Pour les étudiantes, l'histoire ressemblait davantage à un effort d'équipe où aucun joueur unique ne dominait. Au lieu d'un seul test prenant la tête, l'IA a découvert que la capacité pulmonaire (capacité vitale) et la course de longue distance étaient les meilleurs détectives, travaillant ensemble avec les autres tests pour déterminer l'IMC. Curieusement, le test d'abdominaux, qui mesure la force du tronc, n'était pas un indice aussi important pour les filles que la traction l'était pour les garçons. Les chercheurs suggèrent que cela pourrait être dû au fait que les abdominaux se concentrent sur un groupe musculaire spécifique plutôt que de déplacer le poids total du corps, et que la plupart des filles de l'étude étaient déjà dans une tranche de poids saine, ce qui rendait la détection des différences plus difficile pour l'IA.

L'étude a également examiné comment différents types de course importaient. La course de longue distance était un indice bien plus fort pour l'IMC que le sprint court de 50 mètres. Pensez-y de cette façon : le sprint est comme une explosion rapide d'énergie explosive, qui ne se soucie pas autant de votre poids. Mais courir pendant longtemps, c'est comme porter un sac à dos lourd pendant des kilomètres ; plus vous êtes lourd, plus cela vous ralentit. L'IA a saisi cela, montrant que l'endurance est un meilleur indicateur de la composition corporelle que la vitesse pure.

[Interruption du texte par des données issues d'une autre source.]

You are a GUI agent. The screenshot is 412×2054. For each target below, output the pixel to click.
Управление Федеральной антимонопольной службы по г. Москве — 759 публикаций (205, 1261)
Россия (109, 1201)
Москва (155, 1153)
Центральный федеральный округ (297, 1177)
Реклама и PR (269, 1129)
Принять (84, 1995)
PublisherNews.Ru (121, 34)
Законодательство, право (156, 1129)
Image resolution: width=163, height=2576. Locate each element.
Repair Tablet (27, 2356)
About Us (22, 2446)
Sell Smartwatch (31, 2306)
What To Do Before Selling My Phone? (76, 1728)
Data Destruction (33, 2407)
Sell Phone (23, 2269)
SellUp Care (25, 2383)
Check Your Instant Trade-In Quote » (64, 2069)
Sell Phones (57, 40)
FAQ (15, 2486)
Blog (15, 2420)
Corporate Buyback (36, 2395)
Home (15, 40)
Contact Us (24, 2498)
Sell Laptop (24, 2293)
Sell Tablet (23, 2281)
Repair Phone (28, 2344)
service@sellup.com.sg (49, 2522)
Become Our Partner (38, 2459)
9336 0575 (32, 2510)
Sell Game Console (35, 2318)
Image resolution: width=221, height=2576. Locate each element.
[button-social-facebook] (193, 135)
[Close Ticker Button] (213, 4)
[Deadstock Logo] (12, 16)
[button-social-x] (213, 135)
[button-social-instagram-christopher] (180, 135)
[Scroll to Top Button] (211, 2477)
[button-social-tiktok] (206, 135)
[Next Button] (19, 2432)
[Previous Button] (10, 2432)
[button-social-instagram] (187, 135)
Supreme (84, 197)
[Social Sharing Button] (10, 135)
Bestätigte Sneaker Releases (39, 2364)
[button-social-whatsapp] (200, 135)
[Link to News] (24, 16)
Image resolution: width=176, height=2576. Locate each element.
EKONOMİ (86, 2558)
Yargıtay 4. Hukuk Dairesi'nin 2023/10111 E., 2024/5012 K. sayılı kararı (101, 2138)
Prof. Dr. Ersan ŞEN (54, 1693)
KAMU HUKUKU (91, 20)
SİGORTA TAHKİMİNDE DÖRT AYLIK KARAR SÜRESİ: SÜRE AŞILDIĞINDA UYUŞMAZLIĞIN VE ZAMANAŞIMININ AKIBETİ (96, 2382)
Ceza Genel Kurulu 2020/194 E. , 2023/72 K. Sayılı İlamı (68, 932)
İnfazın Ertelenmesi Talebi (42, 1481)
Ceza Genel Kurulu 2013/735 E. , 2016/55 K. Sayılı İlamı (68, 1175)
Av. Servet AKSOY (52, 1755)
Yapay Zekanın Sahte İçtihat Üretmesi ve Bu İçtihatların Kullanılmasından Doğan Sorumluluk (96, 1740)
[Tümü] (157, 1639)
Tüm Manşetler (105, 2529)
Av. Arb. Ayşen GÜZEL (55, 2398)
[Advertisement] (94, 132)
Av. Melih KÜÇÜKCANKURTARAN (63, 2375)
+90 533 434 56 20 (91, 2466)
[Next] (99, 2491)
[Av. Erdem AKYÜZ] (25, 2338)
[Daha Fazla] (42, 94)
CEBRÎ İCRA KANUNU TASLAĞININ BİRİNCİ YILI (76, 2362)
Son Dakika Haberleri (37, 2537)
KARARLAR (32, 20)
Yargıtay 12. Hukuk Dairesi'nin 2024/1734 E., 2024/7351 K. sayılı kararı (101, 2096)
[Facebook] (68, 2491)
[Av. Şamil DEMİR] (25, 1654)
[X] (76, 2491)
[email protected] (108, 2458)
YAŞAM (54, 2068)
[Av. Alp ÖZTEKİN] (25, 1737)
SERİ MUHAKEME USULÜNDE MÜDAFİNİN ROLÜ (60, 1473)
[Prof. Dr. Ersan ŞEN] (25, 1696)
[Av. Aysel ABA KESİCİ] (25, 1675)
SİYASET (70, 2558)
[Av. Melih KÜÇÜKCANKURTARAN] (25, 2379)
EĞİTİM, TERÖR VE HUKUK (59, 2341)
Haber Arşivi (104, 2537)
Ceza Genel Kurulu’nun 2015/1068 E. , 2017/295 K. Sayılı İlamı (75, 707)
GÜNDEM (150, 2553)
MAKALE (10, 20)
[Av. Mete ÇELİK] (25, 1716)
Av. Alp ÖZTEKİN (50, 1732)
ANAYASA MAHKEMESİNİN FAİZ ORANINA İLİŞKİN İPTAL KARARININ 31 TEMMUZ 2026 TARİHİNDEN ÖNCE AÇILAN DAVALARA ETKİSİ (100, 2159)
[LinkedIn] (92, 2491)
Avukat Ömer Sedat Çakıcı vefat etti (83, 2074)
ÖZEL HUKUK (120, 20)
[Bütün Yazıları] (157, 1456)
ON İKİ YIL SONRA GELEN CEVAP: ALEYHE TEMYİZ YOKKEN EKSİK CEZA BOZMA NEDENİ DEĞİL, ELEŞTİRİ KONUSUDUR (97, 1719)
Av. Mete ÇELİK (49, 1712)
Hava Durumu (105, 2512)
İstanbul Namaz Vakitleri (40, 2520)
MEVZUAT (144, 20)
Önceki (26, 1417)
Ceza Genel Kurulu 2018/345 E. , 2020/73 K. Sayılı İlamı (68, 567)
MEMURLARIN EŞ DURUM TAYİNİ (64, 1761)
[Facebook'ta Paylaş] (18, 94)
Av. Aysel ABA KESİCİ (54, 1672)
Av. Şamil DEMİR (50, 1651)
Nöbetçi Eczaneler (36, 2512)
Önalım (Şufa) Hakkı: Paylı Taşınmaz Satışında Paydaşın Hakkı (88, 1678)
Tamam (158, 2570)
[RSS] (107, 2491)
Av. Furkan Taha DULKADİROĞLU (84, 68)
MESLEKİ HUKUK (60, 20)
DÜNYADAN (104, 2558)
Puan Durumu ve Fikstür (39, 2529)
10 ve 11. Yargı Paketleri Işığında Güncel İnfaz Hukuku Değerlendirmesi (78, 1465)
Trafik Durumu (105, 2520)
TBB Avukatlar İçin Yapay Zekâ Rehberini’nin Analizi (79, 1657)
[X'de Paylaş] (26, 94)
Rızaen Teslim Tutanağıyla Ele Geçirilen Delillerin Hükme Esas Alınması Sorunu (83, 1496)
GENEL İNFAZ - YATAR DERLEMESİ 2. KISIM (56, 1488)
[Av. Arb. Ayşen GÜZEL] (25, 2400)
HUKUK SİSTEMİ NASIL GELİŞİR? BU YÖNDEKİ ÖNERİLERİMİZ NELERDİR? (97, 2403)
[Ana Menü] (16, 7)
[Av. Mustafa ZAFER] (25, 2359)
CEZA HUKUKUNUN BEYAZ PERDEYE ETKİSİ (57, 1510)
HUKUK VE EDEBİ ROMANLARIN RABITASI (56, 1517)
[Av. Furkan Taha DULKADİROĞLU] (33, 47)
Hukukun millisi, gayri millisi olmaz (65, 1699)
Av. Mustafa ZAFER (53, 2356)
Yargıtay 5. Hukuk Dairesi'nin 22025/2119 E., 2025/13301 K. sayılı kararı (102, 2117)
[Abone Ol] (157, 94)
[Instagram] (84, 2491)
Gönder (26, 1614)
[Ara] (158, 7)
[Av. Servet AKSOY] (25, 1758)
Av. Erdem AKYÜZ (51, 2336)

Bien que l'IA ait été très douée pour deviner, elle n'était pas parfaite. Elle était excellente pour identifier les étudiants ayant un poids « normal », mais elle avait parfois du mal à repérer les rares étudiants en sous-poids ou très obèses. C'est probablement parce qu'il y avait simplement beaucoup plus d'étudiants de poids sain dans les données, ce qui rendait l'apprentissage des modèles pour les groupes plus restreints plus difficile pour l'ordinateur. Les chercheurs prennent soin de noter que cette étude montre une connexion forte, ou une association, entre la forme physique et le poids, mais elle ne prouve pas que l'un cause l'autre. C'est comme constater que les nuages et la pluie surviennent souvent ensemble ; l'IA voit le motif, mais elle ne nous dit pas lequel a déclenché la tempête.

En fin de compte, cette recherche suggère que les tests physiques de routine que les étudiants passent déjà à l'école sont plus que de simples notes sur un bulletin scolaire. Ils sont des outils puissants et pratiques. Si un étudiant éprouve des difficultés avec les tractions ou la course de longue distance, cela peut être un signe d'avertissement amical et précoce que sa composition corporelle nécessite une attention particulière. En utilisant ces tests simples et en laissant l'IA aider à interpréter les résultats, les écoles pourraient potentiellement dépister les problèmes de poids précocement et encourager les étudiants à développer leur force et leur endurance, afin de maintenir leurs « voitures » en bon état de marche pour les années à venir.